Menjual mobil operasional tidak cukup menunggu unit mulai terasa bermasalah. Saat keputusan ditunda terlalu lama, nilai aset justru bisa turun tajam dan memangkas puluhan juta rupiah per unit.
Itulah sebabnya waktu pelepasan kendaraan menjadi jauh lebih penting daripada sekadar memastikan mobil masih bisa dipakai normal. Dalam pengelolaan armada, mobil yang terlihat masih sehat belum tentu berada di titik paling menguntungkan untuk dijual.
Nilai jual paling kuat biasanya ada saat kondisi masih sehat
Gambaran paling jelas terlihat dari mobil operasional yang dibeli seharga Rp250 juta. Jika dilepas pada tahun keempat pemakaian, nilai pasarnya masih berada di kisaran Rp140 juta hingga Rp150 juta.
Pada fase itu, kondisi kendaraan umumnya masih relatif sehat. Risiko perbaikan besar belum terlalu tinggi, sehingga mobil masih cukup menarik bagi showroom maupun pembeli individu.

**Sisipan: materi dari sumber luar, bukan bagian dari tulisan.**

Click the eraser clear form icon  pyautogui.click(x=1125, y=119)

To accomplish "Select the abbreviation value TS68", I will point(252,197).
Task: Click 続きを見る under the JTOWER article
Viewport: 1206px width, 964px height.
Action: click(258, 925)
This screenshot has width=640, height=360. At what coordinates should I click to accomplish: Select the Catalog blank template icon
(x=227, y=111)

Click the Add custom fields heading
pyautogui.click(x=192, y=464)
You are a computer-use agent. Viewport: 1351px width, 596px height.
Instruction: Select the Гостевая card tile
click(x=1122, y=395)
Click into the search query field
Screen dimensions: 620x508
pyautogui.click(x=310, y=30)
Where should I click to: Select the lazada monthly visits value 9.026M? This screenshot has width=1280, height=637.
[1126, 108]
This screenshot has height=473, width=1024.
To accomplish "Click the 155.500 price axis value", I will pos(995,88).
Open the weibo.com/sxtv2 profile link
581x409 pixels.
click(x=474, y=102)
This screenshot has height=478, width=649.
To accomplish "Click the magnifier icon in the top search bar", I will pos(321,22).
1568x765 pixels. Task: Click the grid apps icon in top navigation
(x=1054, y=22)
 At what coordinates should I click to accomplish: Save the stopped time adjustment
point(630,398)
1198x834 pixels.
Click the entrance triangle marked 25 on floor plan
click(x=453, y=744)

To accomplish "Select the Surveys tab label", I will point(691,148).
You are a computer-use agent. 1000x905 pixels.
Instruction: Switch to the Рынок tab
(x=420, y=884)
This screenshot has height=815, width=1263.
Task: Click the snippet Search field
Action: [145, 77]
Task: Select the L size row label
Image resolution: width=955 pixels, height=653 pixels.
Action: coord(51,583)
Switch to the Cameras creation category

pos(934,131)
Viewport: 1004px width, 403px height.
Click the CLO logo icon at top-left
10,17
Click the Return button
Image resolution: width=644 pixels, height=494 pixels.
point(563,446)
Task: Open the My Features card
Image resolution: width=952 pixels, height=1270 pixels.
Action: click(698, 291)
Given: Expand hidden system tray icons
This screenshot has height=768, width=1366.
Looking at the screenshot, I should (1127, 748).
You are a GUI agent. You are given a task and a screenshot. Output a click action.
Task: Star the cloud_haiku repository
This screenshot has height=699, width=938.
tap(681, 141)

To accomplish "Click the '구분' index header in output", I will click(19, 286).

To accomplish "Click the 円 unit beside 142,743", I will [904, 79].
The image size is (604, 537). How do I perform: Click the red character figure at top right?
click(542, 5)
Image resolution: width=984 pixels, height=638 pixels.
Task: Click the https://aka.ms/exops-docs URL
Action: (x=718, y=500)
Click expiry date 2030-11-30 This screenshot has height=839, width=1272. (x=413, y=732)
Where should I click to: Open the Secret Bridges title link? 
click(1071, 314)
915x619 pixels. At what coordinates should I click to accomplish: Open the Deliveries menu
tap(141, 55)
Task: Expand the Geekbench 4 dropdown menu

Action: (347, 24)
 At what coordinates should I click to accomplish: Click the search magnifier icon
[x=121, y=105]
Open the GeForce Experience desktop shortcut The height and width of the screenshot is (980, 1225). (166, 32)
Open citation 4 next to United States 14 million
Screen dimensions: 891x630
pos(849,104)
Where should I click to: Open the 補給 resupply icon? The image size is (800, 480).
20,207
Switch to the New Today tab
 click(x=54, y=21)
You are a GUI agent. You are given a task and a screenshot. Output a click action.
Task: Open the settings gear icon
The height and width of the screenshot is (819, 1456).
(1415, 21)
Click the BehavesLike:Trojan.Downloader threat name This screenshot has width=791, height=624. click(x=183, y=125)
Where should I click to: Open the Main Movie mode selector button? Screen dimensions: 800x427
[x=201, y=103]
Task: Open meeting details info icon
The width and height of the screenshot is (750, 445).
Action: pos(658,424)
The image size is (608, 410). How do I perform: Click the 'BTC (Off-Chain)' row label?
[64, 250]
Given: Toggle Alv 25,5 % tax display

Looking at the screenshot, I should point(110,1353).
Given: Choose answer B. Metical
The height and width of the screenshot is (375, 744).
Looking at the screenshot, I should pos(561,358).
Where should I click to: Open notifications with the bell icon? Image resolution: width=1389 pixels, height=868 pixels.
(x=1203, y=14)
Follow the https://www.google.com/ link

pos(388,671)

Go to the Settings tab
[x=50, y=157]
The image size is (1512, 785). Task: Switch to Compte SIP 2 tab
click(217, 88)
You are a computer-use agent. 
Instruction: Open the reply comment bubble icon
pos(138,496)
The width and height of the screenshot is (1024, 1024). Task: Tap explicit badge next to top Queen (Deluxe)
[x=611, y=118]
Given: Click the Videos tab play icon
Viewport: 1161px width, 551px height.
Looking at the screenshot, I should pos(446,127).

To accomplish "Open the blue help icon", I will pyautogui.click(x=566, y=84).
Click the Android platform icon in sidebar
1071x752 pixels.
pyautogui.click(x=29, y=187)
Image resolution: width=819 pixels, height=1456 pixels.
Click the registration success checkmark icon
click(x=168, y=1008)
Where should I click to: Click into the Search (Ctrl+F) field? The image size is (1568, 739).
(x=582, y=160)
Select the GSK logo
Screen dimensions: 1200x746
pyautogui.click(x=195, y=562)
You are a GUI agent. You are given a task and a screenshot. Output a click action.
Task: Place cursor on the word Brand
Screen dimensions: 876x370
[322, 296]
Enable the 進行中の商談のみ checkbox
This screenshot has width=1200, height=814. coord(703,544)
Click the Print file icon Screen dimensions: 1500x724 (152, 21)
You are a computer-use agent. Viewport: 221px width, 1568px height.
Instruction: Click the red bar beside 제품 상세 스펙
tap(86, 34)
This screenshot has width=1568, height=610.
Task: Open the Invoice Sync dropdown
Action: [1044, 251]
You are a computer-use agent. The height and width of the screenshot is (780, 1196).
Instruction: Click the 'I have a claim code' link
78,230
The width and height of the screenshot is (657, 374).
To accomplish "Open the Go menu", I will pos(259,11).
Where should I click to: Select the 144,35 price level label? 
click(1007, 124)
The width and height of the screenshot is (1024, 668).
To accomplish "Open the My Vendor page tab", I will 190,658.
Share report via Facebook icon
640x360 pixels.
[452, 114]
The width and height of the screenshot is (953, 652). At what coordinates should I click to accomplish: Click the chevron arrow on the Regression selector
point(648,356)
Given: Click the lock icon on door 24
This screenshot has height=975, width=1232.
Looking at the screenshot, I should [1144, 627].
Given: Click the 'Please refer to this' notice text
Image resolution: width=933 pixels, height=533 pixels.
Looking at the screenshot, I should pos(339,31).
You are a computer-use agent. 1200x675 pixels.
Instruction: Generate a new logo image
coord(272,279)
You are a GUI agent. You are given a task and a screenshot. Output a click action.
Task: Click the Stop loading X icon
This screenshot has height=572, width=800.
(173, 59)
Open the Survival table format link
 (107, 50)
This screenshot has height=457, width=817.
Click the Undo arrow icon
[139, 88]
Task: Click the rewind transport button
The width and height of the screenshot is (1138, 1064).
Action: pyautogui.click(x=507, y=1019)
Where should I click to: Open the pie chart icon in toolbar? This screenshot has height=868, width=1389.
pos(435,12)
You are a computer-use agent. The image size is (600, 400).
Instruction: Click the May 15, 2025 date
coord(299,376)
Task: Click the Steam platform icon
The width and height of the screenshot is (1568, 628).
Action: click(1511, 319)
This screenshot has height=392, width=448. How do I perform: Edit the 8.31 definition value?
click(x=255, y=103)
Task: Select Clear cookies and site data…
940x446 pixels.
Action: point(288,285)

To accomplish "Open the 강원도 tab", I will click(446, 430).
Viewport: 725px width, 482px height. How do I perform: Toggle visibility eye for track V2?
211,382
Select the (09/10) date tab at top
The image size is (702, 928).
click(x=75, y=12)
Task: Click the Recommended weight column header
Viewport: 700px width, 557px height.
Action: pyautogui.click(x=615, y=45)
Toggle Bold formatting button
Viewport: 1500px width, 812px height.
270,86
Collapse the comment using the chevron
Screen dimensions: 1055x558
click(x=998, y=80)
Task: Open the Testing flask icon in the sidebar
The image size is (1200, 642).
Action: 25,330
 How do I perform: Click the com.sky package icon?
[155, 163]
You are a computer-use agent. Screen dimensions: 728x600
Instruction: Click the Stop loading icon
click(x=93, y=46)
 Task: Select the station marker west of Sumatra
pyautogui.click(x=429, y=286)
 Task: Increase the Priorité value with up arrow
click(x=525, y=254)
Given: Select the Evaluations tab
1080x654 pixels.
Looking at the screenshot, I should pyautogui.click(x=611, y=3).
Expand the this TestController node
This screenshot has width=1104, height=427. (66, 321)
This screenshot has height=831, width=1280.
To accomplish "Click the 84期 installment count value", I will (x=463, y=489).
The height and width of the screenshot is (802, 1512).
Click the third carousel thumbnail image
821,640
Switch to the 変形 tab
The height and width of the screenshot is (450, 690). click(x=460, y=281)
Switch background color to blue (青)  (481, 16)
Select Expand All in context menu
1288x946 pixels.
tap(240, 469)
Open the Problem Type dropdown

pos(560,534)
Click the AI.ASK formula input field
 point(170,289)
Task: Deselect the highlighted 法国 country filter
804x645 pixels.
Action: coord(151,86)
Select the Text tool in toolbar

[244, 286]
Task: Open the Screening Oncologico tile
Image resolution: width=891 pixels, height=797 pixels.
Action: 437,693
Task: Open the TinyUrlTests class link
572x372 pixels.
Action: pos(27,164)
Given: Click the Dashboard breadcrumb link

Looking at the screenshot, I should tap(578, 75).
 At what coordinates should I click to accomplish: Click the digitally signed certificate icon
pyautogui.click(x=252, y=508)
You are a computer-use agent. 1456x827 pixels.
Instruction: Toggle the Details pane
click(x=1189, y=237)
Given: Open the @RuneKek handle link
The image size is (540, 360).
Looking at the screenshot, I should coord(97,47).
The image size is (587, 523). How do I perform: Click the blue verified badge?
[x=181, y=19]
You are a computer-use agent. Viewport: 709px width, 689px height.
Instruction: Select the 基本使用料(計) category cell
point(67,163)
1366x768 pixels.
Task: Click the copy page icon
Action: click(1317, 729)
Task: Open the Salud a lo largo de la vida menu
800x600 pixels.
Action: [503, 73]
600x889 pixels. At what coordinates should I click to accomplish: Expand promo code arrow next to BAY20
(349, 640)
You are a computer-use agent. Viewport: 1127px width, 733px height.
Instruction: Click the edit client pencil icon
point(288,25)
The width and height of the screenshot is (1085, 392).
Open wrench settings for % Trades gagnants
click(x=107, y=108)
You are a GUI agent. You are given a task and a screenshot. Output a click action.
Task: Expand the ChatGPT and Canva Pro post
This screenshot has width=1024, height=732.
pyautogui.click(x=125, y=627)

Situasinya berubah ketika penjualan baru dilakukan pada tahun keenam atau ketujuh. Untuk unit yang sama, nilai pasar bisa turun ke kisaran Rp90 juta hingga Rp110 juta.
Penurunan itu tidak hanya dipengaruhi usia kendaraan. Kilometer yang sudah tinggi dan meningkatnya risiko kerusakan besar membuat showroom maupun calon pembeli cenderung menekan harga lebih agresif.
Menunda terlalu lama membuat beban ganda
Masalah utama muncul ketika perusahaan membiarkan kendaraan terus dipakai sampai depresiasi berjalan terlalu jauh. Di titik itu, manfaat tambahan dari penggunaan mobil sering tidak lagi sebanding dengan turunnya nilai aset.
Risikonya menjadi dobel. Perusahaan tetap menanggung biaya operasional yang mulai naik, sementara harga jual sudah terlanjur turun dalam.
Karena itu, keputusan melepas mobil operasional seharusnya tidak hanya didasarkan pada kondisi mesin atau apakah unit masih enak dipakai. Perusahaan juga perlu melihat kapan market value masih baik dan kapan mobil mulai berubah menjadi beban biaya.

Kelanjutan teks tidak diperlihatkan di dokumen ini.